*STATED PROBLEM*: Retype the following material precisely as it appears, line for line.

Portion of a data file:

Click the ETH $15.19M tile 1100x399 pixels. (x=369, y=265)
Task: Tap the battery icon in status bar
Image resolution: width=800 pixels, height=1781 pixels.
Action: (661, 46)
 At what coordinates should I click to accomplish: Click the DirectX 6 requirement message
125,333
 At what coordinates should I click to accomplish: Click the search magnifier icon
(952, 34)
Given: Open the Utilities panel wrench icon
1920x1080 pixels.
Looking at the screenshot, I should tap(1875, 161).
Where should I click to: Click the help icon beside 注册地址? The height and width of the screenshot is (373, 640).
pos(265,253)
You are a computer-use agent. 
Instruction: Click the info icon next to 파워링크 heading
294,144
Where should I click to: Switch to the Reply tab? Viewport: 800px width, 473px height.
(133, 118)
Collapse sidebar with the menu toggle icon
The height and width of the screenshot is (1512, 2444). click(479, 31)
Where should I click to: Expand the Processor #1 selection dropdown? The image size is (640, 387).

*RESPONSE*:
Click the ETH $15.19M tile 1100x399 pixels. (x=369, y=265)
Task: Tap the battery icon in status bar
Image resolution: width=800 pixels, height=1781 pixels.
Action: (661, 46)
 At what coordinates should I click to accomplish: Click the DirectX 6 requirement message
125,333
 At what coordinates should I click to accomplish: Click the search magnifier icon
(952, 34)
Given: Open the Utilities panel wrench icon
1920x1080 pixels.
Looking at the screenshot, I should tap(1875, 161).
Where should I click to: Click the help icon beside 注册地址? The height and width of the screenshot is (373, 640).
pos(265,253)
You are a computer-use agent. 
Instruction: Click the info icon next to 파워링크 heading
294,144
Where should I click to: Switch to the Reply tab? Viewport: 800px width, 473px height.
(133, 118)
Collapse sidebar with the menu toggle icon
The height and width of the screenshot is (1512, 2444). click(479, 31)
Where should I click to: Expand the Processor #1 selection dropdown? The image size is (640, 387).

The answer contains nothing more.